Variablity in cv.glmnet results

Question

I am using cv.glmnet to find predictors. The setup I use is as follows:

lassoResults<-cv.glmnet(x=countDiffs,y=responseDiffs,alpha=1,nfolds=cvfold) bestlambda<-lassoResults$lambda.min results<-predict(lassoResults,s=bestlambda,type="coefficients") choicePred<-rownames(results)[which(results !=0)]

To make sure the results are reproducible I set.seed(1). The results are highly variable. I ran the exact same code 100 times to see how variable the results were. In the 98/100 runs had one particular predictor always selected (sometimes just on its own); other predictors were selected (co-efficient was non-zero) usually 50/100 times.

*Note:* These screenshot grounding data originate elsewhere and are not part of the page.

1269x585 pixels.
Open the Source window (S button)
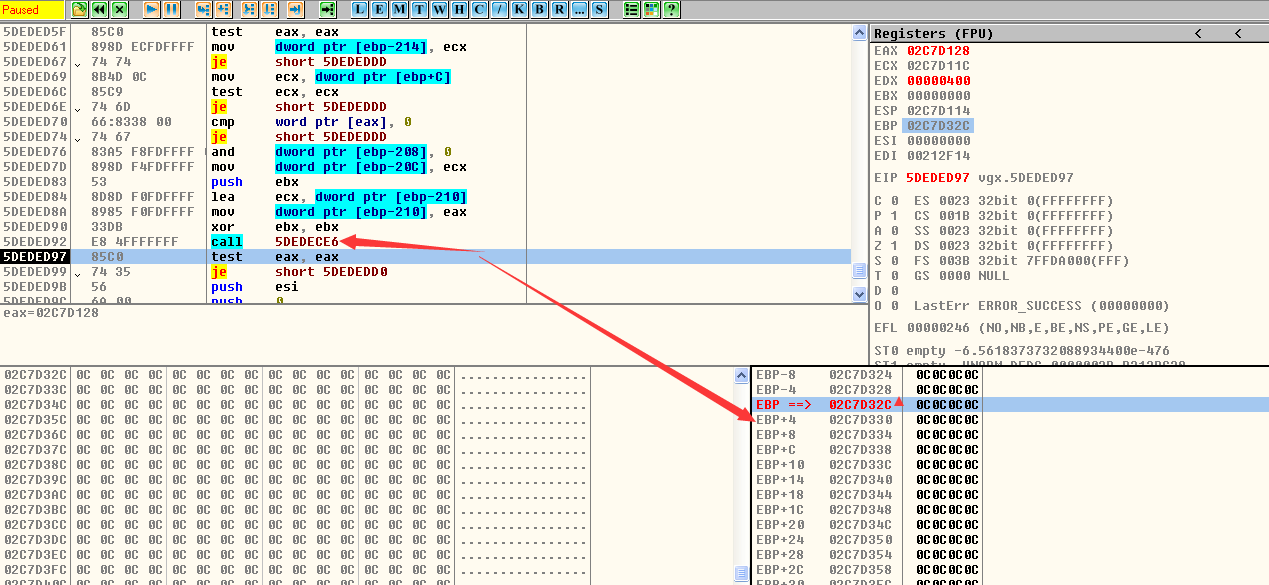tap(600, 10)
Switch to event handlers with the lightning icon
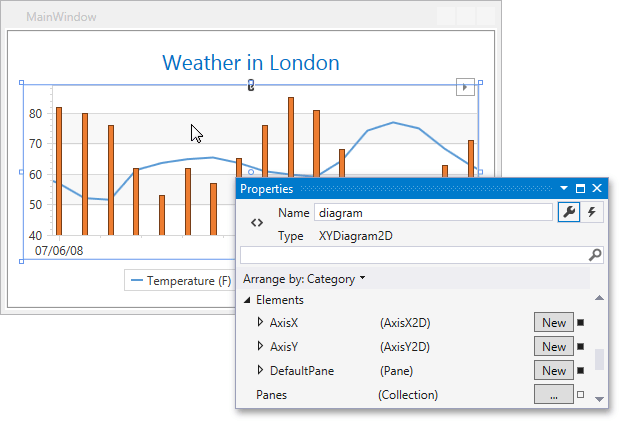 coord(592,212)
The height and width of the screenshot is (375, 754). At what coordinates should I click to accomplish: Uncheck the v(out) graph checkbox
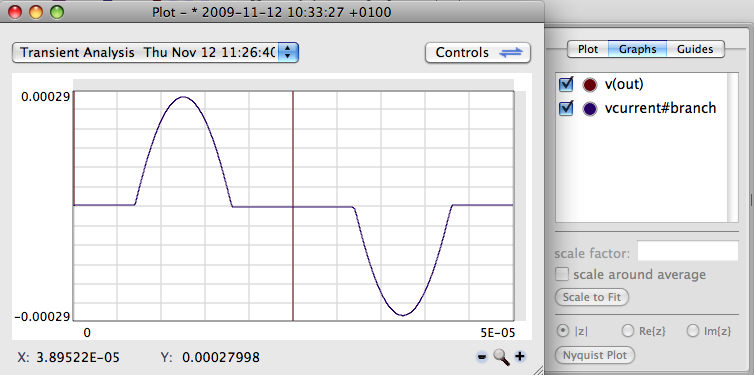coord(566,85)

So it tells me that each time the cross-validation is running it's going to probably select a different best lambda, because of the initial randomization of the folds matter. Others have seen this problem (CV.glmnet results) but there isn't a suggested solution.

I am thinking that maybe that one which shows up 98/100 is probably pretty highly correlated to all the others? The results do stabilize if I just run LOOCV ($\text{fold-size} = n$), but I am curious why they are so variable when $\text{nfold} < n$.

To be clear, do you mean you set.seed(1) once then run cv.glmnet() 100 times? That's not great methodology for reproducibility; better to set.seed() right before each run, or else keep the foldids constant across runs. Each of your calls to cv.glmnet() is calling sample() N times. So if the length of your data ever changes, the reprodubility changes. — smci
– smci, Commented Feb 24, 2017 at 2:10

Mooncrater · Accepted Answer · 2017-08-25 18:08:59Z

The point here is that in cv.glmnet the K folds ("parts") are picked randomly.

In K-folds cross validation the dataset is divided in $K$ parts, and $K-1$ parts are used to predict the K-th part (this is done $K$ times, using a different $K$ part each time). This is done for all the lambdas, and the lambda.min is the one that gives the smallest cross validation error.

This is why when you use $nfolds = n$ the results don't change: each group is made of one, so no much choice for the $K$ groups.

From the cv.glmnet() reference manual:

Note also that the results of cv.glmnet are random, since the folds are selected at random. Users can reduce this randomness by running cv.glmnet many times, and averaging the error curves.

### cycle for doing 100 cross validations ### and take the average of the mean error curves ### initialize vector for final data.frame with Mean Standard Errors MSEs <- NULL for (i in 1:100){ cv <- cv.glmnet(y, x, alpha=alpha, nfolds=k) MSEs <- cbind(MSEs, cv$cvm) } rownames(MSEs) <- cv$lambda lambda.min <- as.numeric(names(which.min(rowMeans(MSEs))))

MSEs is the data frame containing all the errors for all lambdas (for the 100 runs), lambda.min is your lambda with minimum average error.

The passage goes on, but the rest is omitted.